§ **Recorded data**:
□ □ □ □ □

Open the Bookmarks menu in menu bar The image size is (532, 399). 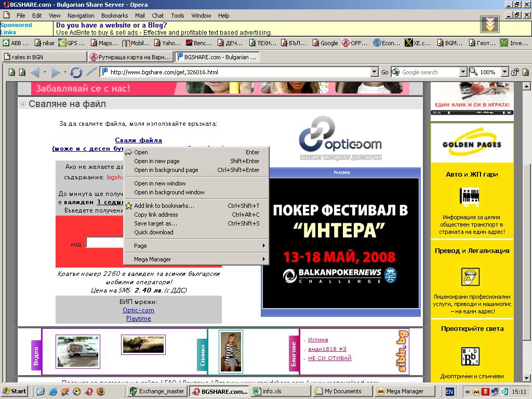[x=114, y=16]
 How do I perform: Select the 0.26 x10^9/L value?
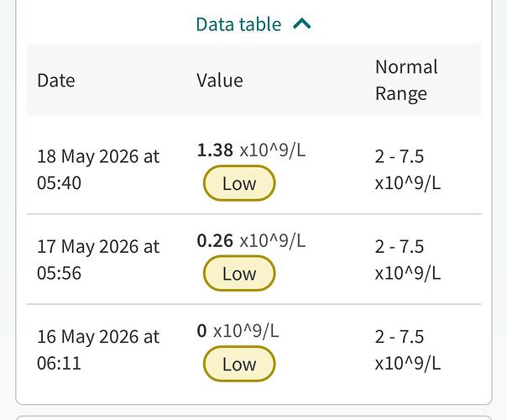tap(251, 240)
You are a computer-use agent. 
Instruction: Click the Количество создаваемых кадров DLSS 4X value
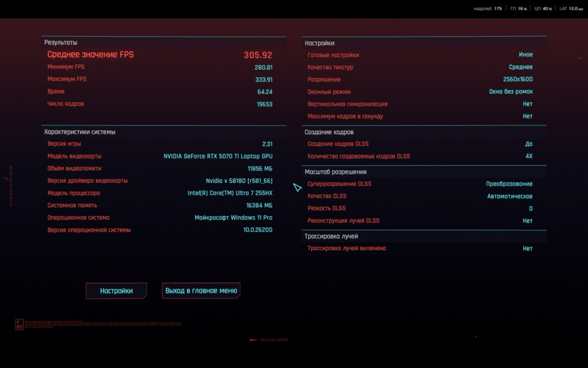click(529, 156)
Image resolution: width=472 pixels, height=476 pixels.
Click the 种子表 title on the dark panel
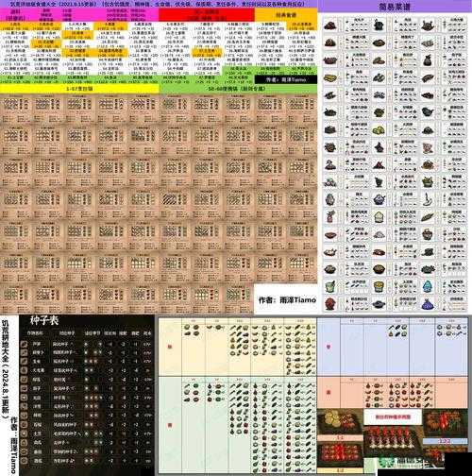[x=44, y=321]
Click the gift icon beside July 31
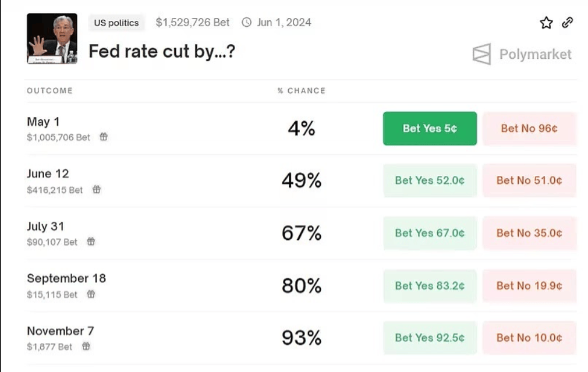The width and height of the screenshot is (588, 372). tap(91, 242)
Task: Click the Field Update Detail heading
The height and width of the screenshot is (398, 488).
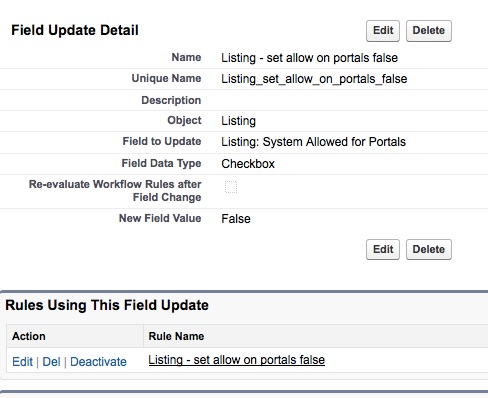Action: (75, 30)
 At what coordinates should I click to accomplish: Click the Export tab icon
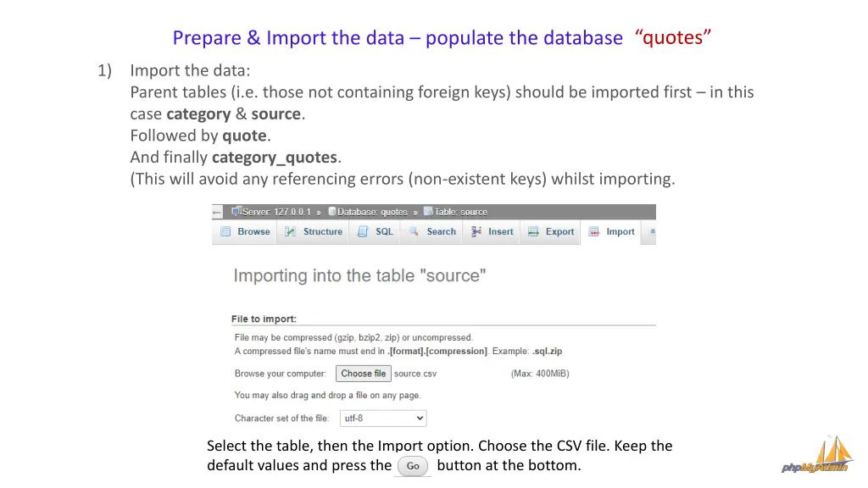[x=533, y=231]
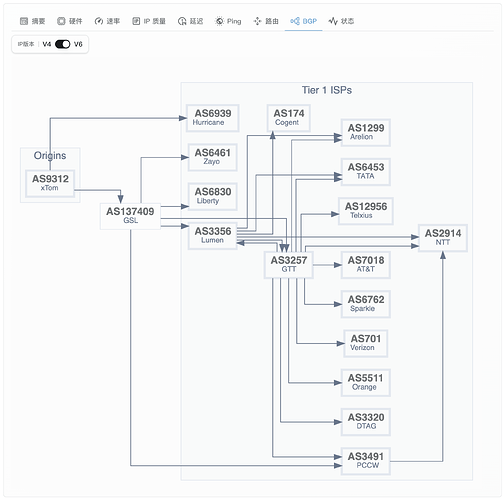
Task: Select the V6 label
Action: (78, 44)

□ □ □ □ □

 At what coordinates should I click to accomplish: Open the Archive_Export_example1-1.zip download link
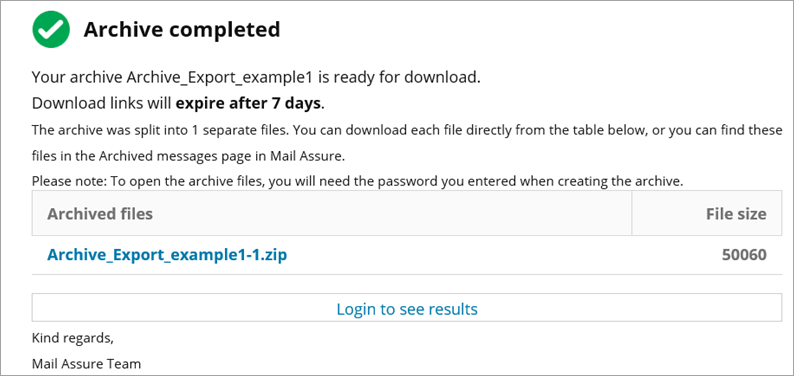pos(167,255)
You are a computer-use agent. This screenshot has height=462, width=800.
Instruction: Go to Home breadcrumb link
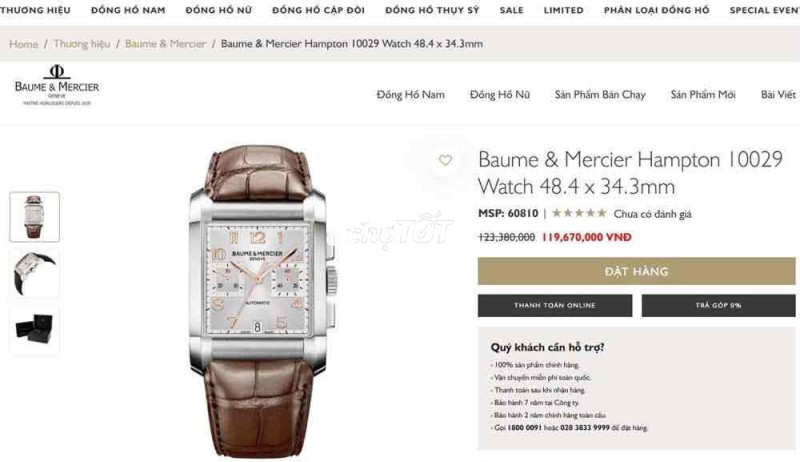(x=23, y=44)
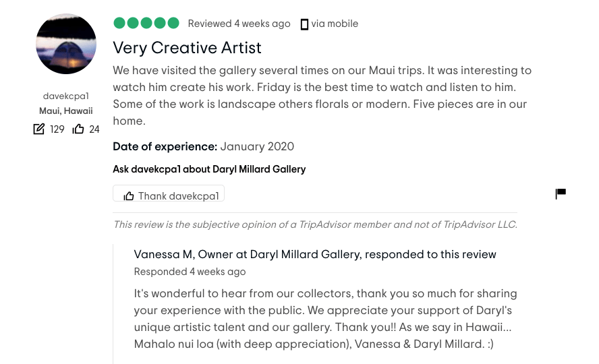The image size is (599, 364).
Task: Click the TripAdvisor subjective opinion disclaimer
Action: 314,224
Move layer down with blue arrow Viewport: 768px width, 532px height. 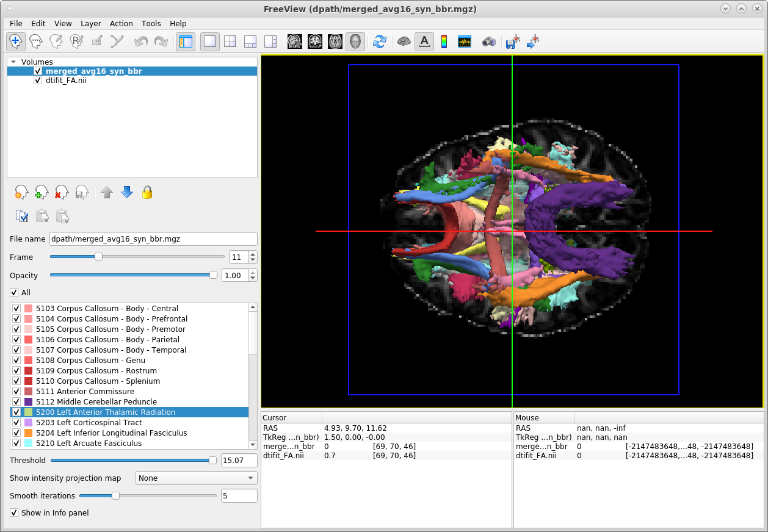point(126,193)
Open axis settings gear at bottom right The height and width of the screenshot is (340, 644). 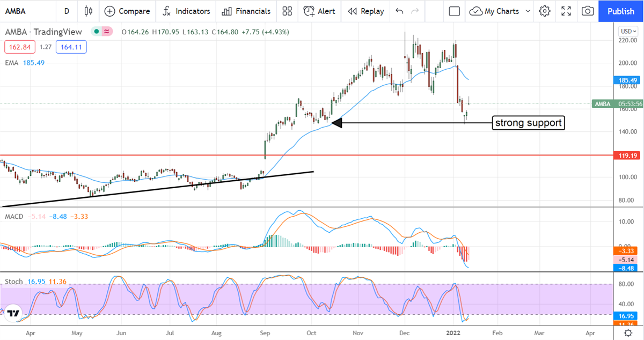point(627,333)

□ □ □ □ □

§ **Problem requirements**: Return, from the entries, each line that holds "computer".

§ **Finished task**:
You are a computer-use agent. 
You are a computer-use agent. This screenshot has height=462, width=800.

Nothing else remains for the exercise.